Belgium’s Energy Minister, Tinne Van der Straeten, has called on the European Union (EU) to reduce its imports of Russian gas and transition away from fossil fuels by 2027. Belgium, currently one of the top importers of Russian liquefied natural gas (LNG), has expressed concerns about the ongoing flow of Russian gas into the EU through its territory. However, Van der Straeten acknowledges that imposing sanctions on Russian fuel is unlikely due to the requirement for unanimous support from all EU member states.
In an interview with the Financial Times, Van der Straeten highlighted the need for the EU to wean itself off fossil fuels in order to have more control over its energy sources. She expressed her dissatisfaction with the fact that only 2.8% of the Russian gas imports were being used by Belgian consumers, while the rest was being transported to other countries. According to data provided by the Global Witness NGO, Belgium is currently the third-largest importer of Russian gas globally, accounting for 17% of Russia’s exports, behind China and Spain.
The NGO’s report also revealed that the EU is set to import record volumes of Russian LNG this year, despite the bloc’s aim to reduce its reliance on Russia’s fossil fuels industry. Global Witness found that the EU accounted for over half (52%) of all LNG exported by Russia this year. The situation raises concerns about the EU’s commitment to decoupling from Russian gas and transitioning to cleaner energy sources.
Austria’s Chancellor, Karl Nehammer, also acknowledged the challenge of replacing Russian LNG, stating that while it is not cheaper than any other gas, the pipeline system in Europe makes it difficult to find alternatives. Austria, which relies on Russian gas, has opted to continue buying fuel from Moscow to ensure energy supply during the upcoming winter season. Nehammer emphasized the need for a gradual transition and noted that complete independence from Russian gas might not be feasible in the short term.
In contrast, Germany, which previously relied on Russia for nearly 40% of its gas, has decided to limit its import of Russian gas significantly. However, this decision has led to significant gas price surges and concerns about the heating season. German manufacturers have reported a loss of international competitiveness and are considering moving their businesses abroad.
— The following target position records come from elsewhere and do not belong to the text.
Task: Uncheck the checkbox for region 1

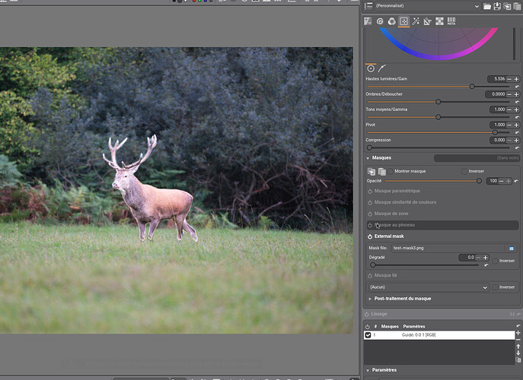Action: pyautogui.click(x=368, y=334)
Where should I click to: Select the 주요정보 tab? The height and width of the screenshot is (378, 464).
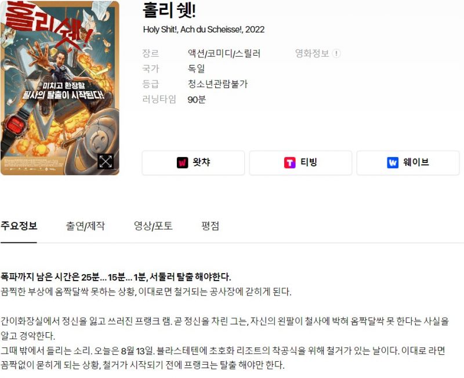(x=19, y=227)
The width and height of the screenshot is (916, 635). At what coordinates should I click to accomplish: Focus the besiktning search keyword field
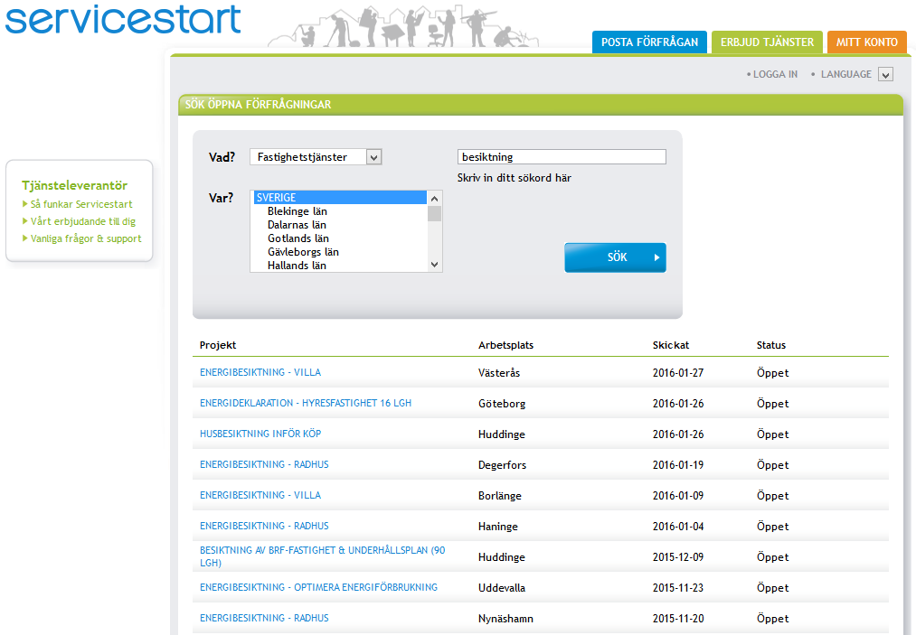point(562,157)
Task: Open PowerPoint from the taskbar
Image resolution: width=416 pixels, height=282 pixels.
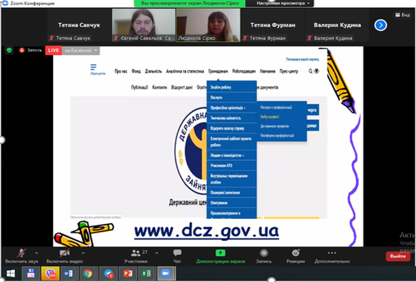Action: pos(128,273)
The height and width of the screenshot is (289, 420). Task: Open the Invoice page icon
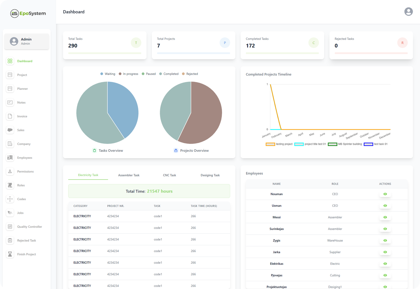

The issue of Europe’s reliance on Russian gas raises questions about the region’s energy security and its ability to transition to sustainable energy sources. While Belgium and other EU countries express a desire to reduce their dependence on Russian gas, the challenges of finding suitable alternatives and ensuring a stable energy supply remain. The EU must work collectively to develop strategies that will facilitate a smooth transition away from fossil fuels while ensuring a reliable and affordable energy supply for its members.